Fakta Menarik: 62 Film Terdaftar, Festival Film ALIF Diharapkan Jadi Gerbang RI Pusat Budaya Islam Dunia

Wakil Menteri Luar Negeri RI menegaskan Festival Film ALIF sebagai langkah strategis Indonesia menjadi pusat budaya Islam dunia, menarik 62 film dari negara OKI.

Redaksi Merdeka
Oleh Redaksi Merdeka - Reporter
Fakta Menarik: 62 Film Terdaftar, Festival Film ALIF Diharapkan Jadi Gerbang RI Pusat Budaya Islam Dunia
Wakil Menteri Luar Negeri RI menegaskan Festival Film ALIF sebagai langkah strategis Indonesia menjadi pusat budaya Islam dunia, menarik 62 film dari negara OKI. (Merdeka.com)

Wakil Menteri Luar Negeri (Wamenlu) RI Anis Matta menyatakan Festival Film "Arts Lumiere Indonesia Festival (ALIF)" merupakan langkah awal penting. Ini bertujuan untuk mewujudkan Indonesia sebagai pusat kebudayaan bagi dunia Islam. Pernyataan tersebut disampaikan Anis jelang pembukaan festival di Jakarta, pada Jumat malam.

Festival film ini dijadwalkan akan berlangsung pada 19-21 September 2025 di berbagai lokasi strategis. Acara tersebut menjadi tindak lanjut komitmen negara-negara anggota Organisasi Kerja Sama Islam (OKI) dalam kerja sama sinematografi. Sebanyak 45 film dari 16 negara OKI akan ditayangkan secara gratis untuk umum.

Pemilihan film sebagai medium budaya dilakukan karena produk kebudayaan ini mudah diakses dan dinikmati masyarakat luas. Film juga menjadi sarana efektif untuk menyampaikan ide, pikiran, dan perasaan. Ini sekaligus mewakili keragaman budaya dan masyarakat Islam global.

Antusiasme Global dan Dukungan Negara OKI

Wamenlu Anis Matta menyoroti besarnya animo negara-negara OKI terhadap Festival Film ALIF. Hal ini membuktikan bahwa langkah Indonesia tersebut mendapat dukungan internasional yang kuat. Respon positif ini menjadi dorongan besar bagi penyelenggara festival.

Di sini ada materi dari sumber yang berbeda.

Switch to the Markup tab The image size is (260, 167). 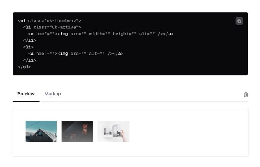click(52, 94)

Anis mengungkapkan keterkejutannya atas respons cepat dari negara-negara sahabat. "Antusiasme dari negara-negara Islam ini luar biasa besarnya, karena waktu pemberitahuannya pendek sekali ... kami kaget karena dalam waktu yang sangat singkat ada 62 film yang diserahkan ke Kemlu untuk diseleksi,” ucap Anis. Ini menunjukkan minat tinggi terhadap inisiatif budaya tersebut.

Keberhasilan awal ini memberikan optimisme bagi keberlanjutan Festival Film ALIF di masa depan. Diharapkan festival ini dapat berlangsung lebih lama serta menampilkan lebih banyak film. Ini akan memperkuat posisi Indonesia di kancah budaya Islam dunia.

ALIF: Jembatan Budaya dan Platform Sinematografi

Festival Film ALIF tidak hanya bertujuan menjadikan Indonesia pusat budaya Islam. Lebih dari itu, acara ini juga merupakan upaya untuk mendekatkan budaya antara Indonesia dengan negara-negara Islam lainnya. Ini adalah upaya kolaboratif yang signifikan dalam diplomasi budaya.

Sebanyak 45 film feature dan film pendek dari 16 negara anggota OKI akan diputar selama festival. Genre film bervariasi, meliputi dokumenter, drama, drama sosial, hingga fiksi. Penayangan dilakukan di Galeri Nasional, Universitas Negeri Jakarta, Gedung Kesenian Jakarta, dan XXI Djakarta Theater.

Wamenlu menjelaskan bahwa film yang diikutsertakan dalam ALIF kali ini bukanlah film bernuansa Islami secara spesifik. Melainkan, film-film tersebut diproduksi di negara-negara Islam. Ini menunjukkan keberagaman ekspresi sinematik dari kawasan tersebut.

Selain pemutaran film, akan diadakan pula diskusi film bersama para sineas dan akademisi. Festival ini gratis dan terbuka untuk umum, dengan jadwal tayang dan informasi film dapat diakses melalui laman alif.kemlu.go.id. Ini menjadi kesempatan berharga bagi publik untuk menikmati dan berinteraksi dengan karya sinema global.